Water boards, utility districts, and port authorities run essential infrastructure with almost no public attention. Billions of dollars flow through these bodies annually. Most voters cannot name a single member.

State legislature seats in many states pay $0 and require no prior experience. Most local races are decided by fewer than 500 votes. Some by fewer than 50.

What Offices Can You Run For?

School Board

Curriculum, budget, superintendent hiring, facilities. The single most impactful local office for families.

City / Town Council

Local ordinances, zoning, police budget, city contracts. The body that shapes daily life in your municipality.

County Commissioner / Supervisor

County services, property tax rates, elections administration. Oversees services that city governments do not cover.

Water / Utility District Board

Rates, infrastructure, environmental compliance. Controls the pipes, wires, and water that keep your community running.

Planning & Zoning Commission

What gets built, where, and at what density. Has a massive impact on housing availability and neighborhood character.

State Legislature

Varies by state, often part-time. Sets state law on education, healthcare, criminal justice, and taxes.

Judge / Magistrate

In many states these are elected positions. Judges shape how laws are applied in your community every day.

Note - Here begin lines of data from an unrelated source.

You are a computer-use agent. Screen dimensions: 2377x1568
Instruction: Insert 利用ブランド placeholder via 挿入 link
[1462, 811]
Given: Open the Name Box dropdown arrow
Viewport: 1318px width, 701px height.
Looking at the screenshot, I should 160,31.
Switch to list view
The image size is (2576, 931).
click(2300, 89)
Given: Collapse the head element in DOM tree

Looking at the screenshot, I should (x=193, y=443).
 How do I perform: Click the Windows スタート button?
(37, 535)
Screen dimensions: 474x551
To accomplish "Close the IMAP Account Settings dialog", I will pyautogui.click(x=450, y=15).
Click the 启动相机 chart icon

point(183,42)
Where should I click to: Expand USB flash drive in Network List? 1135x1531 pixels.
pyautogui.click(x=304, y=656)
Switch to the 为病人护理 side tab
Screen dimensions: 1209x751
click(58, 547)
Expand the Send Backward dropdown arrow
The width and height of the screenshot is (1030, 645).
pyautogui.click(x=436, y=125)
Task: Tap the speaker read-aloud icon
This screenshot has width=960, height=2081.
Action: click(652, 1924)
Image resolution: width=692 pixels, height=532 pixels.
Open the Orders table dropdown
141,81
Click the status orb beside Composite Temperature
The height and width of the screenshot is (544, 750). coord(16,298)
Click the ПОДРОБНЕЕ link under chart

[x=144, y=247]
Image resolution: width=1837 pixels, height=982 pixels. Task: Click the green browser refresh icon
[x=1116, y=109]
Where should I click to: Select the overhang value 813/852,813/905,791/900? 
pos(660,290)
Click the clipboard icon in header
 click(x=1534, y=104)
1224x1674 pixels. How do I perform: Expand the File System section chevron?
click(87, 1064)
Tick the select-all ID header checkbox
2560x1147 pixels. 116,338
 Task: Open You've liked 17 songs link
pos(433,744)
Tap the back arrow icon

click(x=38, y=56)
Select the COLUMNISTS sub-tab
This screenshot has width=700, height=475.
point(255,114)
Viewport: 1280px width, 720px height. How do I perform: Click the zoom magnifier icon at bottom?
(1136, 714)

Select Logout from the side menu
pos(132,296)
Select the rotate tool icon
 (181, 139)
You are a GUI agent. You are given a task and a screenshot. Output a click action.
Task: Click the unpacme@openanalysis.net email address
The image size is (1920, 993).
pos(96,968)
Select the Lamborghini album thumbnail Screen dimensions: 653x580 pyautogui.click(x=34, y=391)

Most of these have no salary requirements, no degree requirements, and no prior political experience required.

How to Start

  1. 1

    Pick your race

    Find what is on the ballot in your area at vote.org or your county clerk website. Look for seats with no incumbent or no opponent listed.

  2. 2

    Check the requirements

    Most require living in the district for 30+ days and being a registered voter. Some require a filing fee ($0-$200). Check your state or county election board.

  3. 3

    File your candidacy paperwork

    Done at your county clerk or state election board office. Deadlines vary. Typically 3-6 months before election day.

  4. 4

    Form a committee (if required)

    Most local races require a campaign committee to accept donations, even if you spend $0. Simple one-page filing.

  5. 5

    Get on the ballot

    Some races require collecting signatures (usually 25-100 for local office). Others just need the filing fee.

  6. 6

    Tell people you are running

    Social media post, neighborhood Facebook group, Nextdoor, local paper. You do not need a website or mailer to win a low-turnout local race.

  7. 7

    Show up

    Attend public meetings before the election. Introduce yourself. Be visible. In local races, name recognition is everything.

Resources

Run for Something

Helps progressive candidates under 40 run for local office. Training, resources, and endorsements.

runforsomething.net

Sister District

Connects volunteers with competitive state legislative races across the country.

sisterdistrict.com

Ballotpedia Candidate How-To

Plain-English overview of candidate requirements by state. Filing deadlines, petition thresholds, and office descriptions.

ballotpedia.org

Vote.org

Find what is on your local ballot. Check registration status and polling locations.

vote.org

Your State's Secretary of State

Official filing requirements, deadlines, and candidate guides. Search “[your state] secretary of state candidate filing” for your specific requirements.

What It Actually Takes

  • Time: 5-15 hours per week for a local race in the months before election.
  • Money: $0-$2,000 for most local races. School board and city council can be done with yard signs and door knocking.
  • Experience: None required. Literally none.
  • The hardest part is deciding to do it. The logistics are simpler than people think.
  • You will lose the first time. Most people do. Run again.

A Note on Nonpartisan Races

Many local races are officially nonpartisan. No party label on the ballot. This lowers the barrier significantly. You do not need party support, a party primary, or party money to win.